She recently reached beyond those limits, toward the stars, participating in a NASA Community College Aerospace Scholars program that included spending four days at NASA's Stennis Space Center in Hancock County, Miss.

While there, she was project director for a 10-member team of fellow students who worked to develop and test a prototype of a rover to explore Mars for a fictional company.

But first, she had to complete an intensive, five-week online course with two tests a week, to which she devoted about 30 hours a week — while also taking Heartland classes and raising a family.

She performed well enough in the online program to be among 280 community college students nationwide invited to the on-site program at Stennis, with all expenses paid.

Padriac Shinville, Heartland's dean of enrollment services, said he and the staff are proud of her.

“We have a tag line, 'Choose your destination; we'll help you get there.' I never suspected that destination could be outer space,” said Shinville.

There were four 10-person teams in Dashora's group. They were at Stennis from 7 a.m. to 7 p.m. each day, then continued their work when they got back to their hotel.

“It was intense and amazing,” she said. “It made me feel a lot more confident.”

The program is designed to give community college students in science, technology, engineering or math an authentic NASA experience and encourage them to finish a two-year degree or transfer to a four-year university to pursue a NASA-related field or career.

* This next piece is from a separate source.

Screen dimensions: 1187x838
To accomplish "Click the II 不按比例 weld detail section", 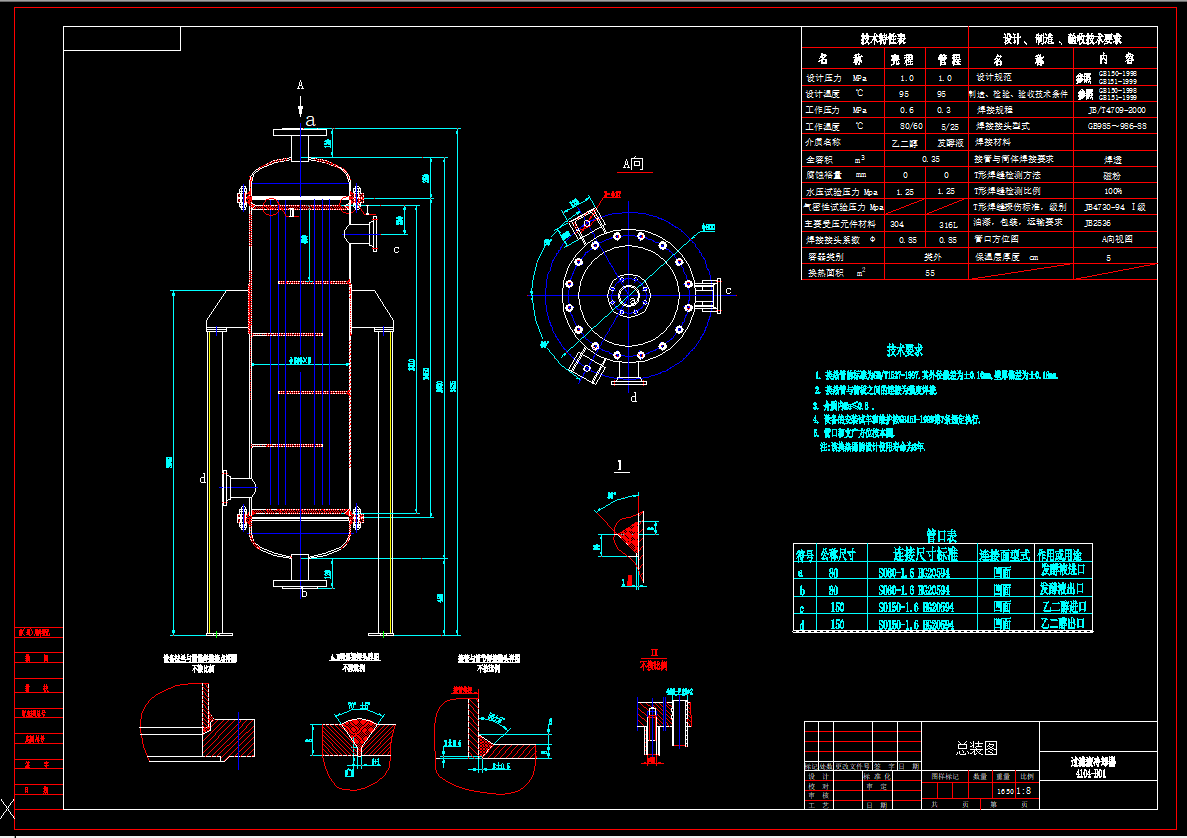I will click(655, 660).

Shinville said it's exciting to “see STEM students coming out of Heartland, knowing they're the next generation of scientists.”

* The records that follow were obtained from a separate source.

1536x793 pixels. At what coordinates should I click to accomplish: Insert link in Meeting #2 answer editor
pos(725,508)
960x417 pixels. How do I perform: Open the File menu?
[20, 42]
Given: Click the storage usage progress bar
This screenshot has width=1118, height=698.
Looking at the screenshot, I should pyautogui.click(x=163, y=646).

“It was life-changing. ... It reinforced what I want to do,” said Dashora, who is interested in pursuing a career involving Artificial Intelligence.

“AI is kind of scary to a lot of people,” said Dashora, but she believes it has tremendous applications, from doing security work to providing programs to children that challenge them and help them “love to learn.”

In addition to their teamwork on the Mars rover prototype and touring the NASA facility, participants also heard presentations from various experts involved in the space program who got their starts at community colleges.

Among them was former astronaut Fred Haise, a member of the Apollo 13 crew, who spoke to the group via video link.

She said their message to the students was, “Wherever you start, finish. … You never know what you can do to change the world.”

It's similar to the message Dashora, 40, is sending to her own three children, ages 8 through 11.

A high school dropout, Dashora ran her own business for 15 years, then stepped out of the workforce for seven years to raise her children.

When she decided to go back to school, “I jumped into it head first,” she said, admitting to being “nervous at first” as a non-traditional student.

“My Heartland teachers wouldn't let me fail at all,” she said. “They push you to do the best you can do and that made me want to continue.”

After getting her GED, she started taking college classes. The family is moving to Texas, where her husband, who works for State Farm, is being transferred. But she intends to finish her Heartland degree online then go to the University of Texas at Austin.

“I did all of this for my children to show them it can be done,” she said.